All compounds were tested in randomized order with increasing dosages (10 ng to 10 μg). A single odorant puff lasted 0.3 s controlled by a Syntech stimulus controller CS-55 V2.7 (Ockenfels Syntech). The flow rate of air for each puff is 3.54 L/min. Each stimulus cartridge was puffed in intervals of 30 s to allow for preparation recovery (time to recover from last stimulus and be prepared for next stimulus).
After screening both essential oil active ingredients, carboxylic acids, and aldehydes with ETG, three different master mixes were prepared based on combination of essential oils, carboxylic acids, or aldehydes. We test master mixes (e.g., selected individual compounds all dissolved in the same vial using the same solvent) to minimize the number of spider mite preps required for the acquisition of the recordings. The different master mixes were screened using the Varian 450-GC with a flame ionization detector (GC-FID) and a non-polar DB-5 Column (30m, 0.25mm, 0.25μm film thickness) (Varian Inc., Lake Forest, CA, USA) linked to an electrotarsal detector (GC-ETD), to detect responses to individual components of the mixtures.
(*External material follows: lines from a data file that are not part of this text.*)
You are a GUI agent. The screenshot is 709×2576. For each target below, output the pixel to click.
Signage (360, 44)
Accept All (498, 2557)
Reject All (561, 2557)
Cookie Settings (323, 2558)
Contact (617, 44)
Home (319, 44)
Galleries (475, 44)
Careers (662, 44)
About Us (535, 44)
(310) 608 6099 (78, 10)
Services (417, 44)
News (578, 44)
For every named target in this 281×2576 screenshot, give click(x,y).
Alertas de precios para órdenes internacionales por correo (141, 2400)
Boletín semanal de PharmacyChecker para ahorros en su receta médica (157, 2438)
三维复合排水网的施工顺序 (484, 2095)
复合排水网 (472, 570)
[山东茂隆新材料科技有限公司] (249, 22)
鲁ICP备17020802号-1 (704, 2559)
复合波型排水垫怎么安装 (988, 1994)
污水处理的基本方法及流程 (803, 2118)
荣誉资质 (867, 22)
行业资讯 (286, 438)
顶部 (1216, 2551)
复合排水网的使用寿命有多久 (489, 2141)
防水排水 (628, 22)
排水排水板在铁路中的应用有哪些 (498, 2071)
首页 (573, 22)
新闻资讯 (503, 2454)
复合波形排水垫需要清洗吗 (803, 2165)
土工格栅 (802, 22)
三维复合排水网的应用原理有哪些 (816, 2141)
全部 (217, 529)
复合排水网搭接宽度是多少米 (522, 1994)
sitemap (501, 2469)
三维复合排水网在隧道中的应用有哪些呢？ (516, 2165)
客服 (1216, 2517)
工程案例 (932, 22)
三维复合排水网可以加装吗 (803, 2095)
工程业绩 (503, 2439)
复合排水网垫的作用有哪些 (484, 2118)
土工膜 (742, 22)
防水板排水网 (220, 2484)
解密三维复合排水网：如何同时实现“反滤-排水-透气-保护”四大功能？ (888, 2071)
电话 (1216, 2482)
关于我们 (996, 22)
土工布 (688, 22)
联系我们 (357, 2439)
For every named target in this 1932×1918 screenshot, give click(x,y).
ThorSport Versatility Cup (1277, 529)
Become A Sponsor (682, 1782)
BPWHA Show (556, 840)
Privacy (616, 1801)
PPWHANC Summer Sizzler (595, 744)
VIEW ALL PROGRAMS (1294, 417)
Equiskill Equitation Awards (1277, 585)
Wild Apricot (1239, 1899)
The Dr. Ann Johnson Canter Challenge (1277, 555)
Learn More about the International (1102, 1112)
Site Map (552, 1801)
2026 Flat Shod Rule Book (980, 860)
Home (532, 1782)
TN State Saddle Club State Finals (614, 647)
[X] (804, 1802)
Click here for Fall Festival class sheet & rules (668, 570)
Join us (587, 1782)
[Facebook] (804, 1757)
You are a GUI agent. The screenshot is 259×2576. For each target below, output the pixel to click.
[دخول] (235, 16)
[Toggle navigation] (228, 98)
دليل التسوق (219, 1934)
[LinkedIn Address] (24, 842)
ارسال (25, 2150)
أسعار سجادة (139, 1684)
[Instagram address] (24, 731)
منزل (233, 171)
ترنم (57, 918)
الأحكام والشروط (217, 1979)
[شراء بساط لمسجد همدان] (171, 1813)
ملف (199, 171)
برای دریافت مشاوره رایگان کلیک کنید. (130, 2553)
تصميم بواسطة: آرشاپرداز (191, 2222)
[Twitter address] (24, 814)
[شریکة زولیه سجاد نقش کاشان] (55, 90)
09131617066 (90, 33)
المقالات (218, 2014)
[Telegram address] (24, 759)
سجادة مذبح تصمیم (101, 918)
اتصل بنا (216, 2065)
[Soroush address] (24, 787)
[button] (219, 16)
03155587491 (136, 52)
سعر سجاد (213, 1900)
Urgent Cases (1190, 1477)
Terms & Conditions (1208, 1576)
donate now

Each compound added to the essential oil master mix had a final concentration of 100 ng/μL. However, it is important to recognize that the individual compounds of each essential oil mixture vary in concentration, and that some compounds exist in more than one essential oil mixture, which increases the overall concentration. This may affect the recorded peak amplitude based on a dose-response relationship. Since the objective of the electrotarsogram study was only to identify through a qualitative analysis which compounds the mites would respond to, and not necessarily a concentration dependency, we tested the essential oils together as a master mix. Additionally, we wanted to test the various individual components by using them from their direct source (e.g., essential oil). Carboxylic acid and aldehyde master mixes were prepared at a concentration of 1 μg/μL. All master mixes were prepared using hexane as solvent. The essential oil master mix contained lavender, eucalyptus, basil, neem, and coriander. However, preliminary data demonstrated that the mites were only responding to some of the active ingredients (linalool, thymol, and eucalyptol), which became the composition of chemicals used for the essential oil master mix at a final concentration of 100 ng/μL. The carboxylic acid series consisted of propionic acid, butyric acid, isovaleric acid, hexanoic acid, and octanoic acid. The aldehyde master mix contained propionaldehyde, pentanal, hexanal, heptanal, octanal, and nonanal.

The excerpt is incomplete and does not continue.